#### TESTO PROPOSTO ####

La cancelliera tedesca Angela Merkel ha espresso la sua contrarietà a grandi iniezioni di liquidità, e specialmente al taglio delle tasse, ammonendo che gonfiare i deficit di bilancio può solo opprimere le generazioni future.

"Il piano fornisce uno schema comune per le iniziative che devono essere assunte dagli stati membri e dall'Unione Europea con la previsione di assicurare solidità e massimizzare l'efficacia", dice la bozza delle misure che offrono un sostegno temporaneo all'economia, compresi i settori automobilistico ed edilizio.

Il no del Senato Usa arrivato nella notte al piano di aiuto per il settore automobilistico ha fatto apparire lo spettro di un crollo di questo settore chiave e ha diffuso la preoccupazione nelle capitali europee. La crisi continua a mietere vittime nel settore bancario, origine della crisi che ora riguarda tutto il mondo. La banca JPMorgan (JPM.N) ha previsto un quarto trimestre "terribile".

Gli scettici sostengono che il piano dell'Ue si basa in larga parte sui piani nazionali di sostegno all'economia annunciati dai singoli governi. Comprende un ulteriore finanziamento da 30 miliardi di euro da parte dell'organo Ue di erogazione del credito, la Banca d'Investimento Europea, per aiutare l'industria in settori come l'energia verde per i prossimi due anni.

In una parte del testo che sembra riflettere la riluttanza di alcuni paesi come la Germania a tagliare le imposte sul valore aggiunto (Iva), il testo fa riferimento alla possibilità di tagliare l'Iva solo in quegli stati che lo vogliono fare.

####

CONSEGNA 1
Elenca tutti i settori dell'economia nominati nel testo sul piano europeo contro la crisi.
CONSEGNA 2
Riprendi il testo sul piano europeo contro la crisi e portalo avanti da dove si ferma.
Il materiale che segue non ha nessun ruolo in questo lavoro.

#### DATI DA ESAMINARE ####

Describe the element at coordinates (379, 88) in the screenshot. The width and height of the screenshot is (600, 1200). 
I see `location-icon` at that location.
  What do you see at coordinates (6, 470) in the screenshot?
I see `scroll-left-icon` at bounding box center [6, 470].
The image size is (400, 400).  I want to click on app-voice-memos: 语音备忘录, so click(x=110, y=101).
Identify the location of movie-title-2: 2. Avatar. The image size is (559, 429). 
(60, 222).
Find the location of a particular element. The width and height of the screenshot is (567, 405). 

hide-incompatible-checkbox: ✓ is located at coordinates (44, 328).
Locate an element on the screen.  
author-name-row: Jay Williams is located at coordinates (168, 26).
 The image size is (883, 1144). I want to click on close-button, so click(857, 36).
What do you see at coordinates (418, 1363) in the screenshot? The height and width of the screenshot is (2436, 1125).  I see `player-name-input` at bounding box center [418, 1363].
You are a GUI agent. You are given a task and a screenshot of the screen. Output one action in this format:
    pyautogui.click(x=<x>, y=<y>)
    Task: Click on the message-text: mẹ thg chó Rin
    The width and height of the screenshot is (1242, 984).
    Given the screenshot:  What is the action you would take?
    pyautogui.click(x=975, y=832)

####

RISPOSTA 1
- automobilistico
- edilizio
- bancario
- energia verde

RISPOSTA 2
Il testo dice che i recenti tagli dei tassi da parte della Bce e di altre banche centrali sostengono la crescita e invita le banche a trasferire queste riduzioni dei tassi ai loro clienti.

L'accordo invita anche i governi della Ue a "ritornare rapidamente" agli obiettivi di medio termine di bilancio: un riferimento all'obiettivo di ottenere bilanci pubblici bilanciati o quasi.

Le discussioni sul clima ha luogo a circa sei settimane dal futuro insediamento del nuovo presidente Usa Barack Obama, con la prospettiva di una più stretta collaborazione transatlantica su questioni come il riscaldamento globale.

I gruppi ecologisti hanno ammonito l'Ue, considerata vitale nelle trattative globali, che l'anno prossimo dovranno trovare un successore al trattato di Kyoto dal 2012, che potrebbe dare addio alla propria credibilità se annacquasse troppo il suo piano.

Energia a Carbone

Secondo la bozza, alle nazioni più povere dell'Europa dell'Est vanno due scaglioni di finanziamenti da miliardi di euro per ottenere il loro sostegno alle misure contro i cambiamenti climatici, misure che comportano un lievitamento di costi per i loro settori energetici ad alto tasso di inquinamento.

I nove stati comunisti sono considerati l'ultimo impedimento all'accordo, avendo essi già minacciato di porre il veto al piano se non si farà nulla per stemperare le misure che renderanno anti-economici gli impianti a carbone e favoriranno le alternative all'energia pulita.

I loro settori energetici sono già stati parzialmente esentati dal pagare per i permessi per le emissioni in base allo schema Ue per le emissioni fra il 2013 e il 2020.

"Il primo ministro (Donald Tusk) ha ottenuto tutto quello che voleva nelle trattative sul pacchetto del clima", ha detto a Reuters un funzionario. "L'accordo è flessibile, consente la modernizzazione del settore energetico polacco".

Il presidente del Consiglio Silvio Berlusconi, che aveva minacciato di porre il veto senza concessioni per proteggere le industrie di settori chiave, aveva detto ieri che si stava arrivando a un compromesso e che l'Italia aveva ottenuto quel che voleva.

La bozza del summit conferma un accordo di principio fra i capi di governo sulle concessioni all'Irlanda che consente a Dublino di tenere un secondo referendum entro il novembre dell'anno prossimo sul trattato di Lisbona.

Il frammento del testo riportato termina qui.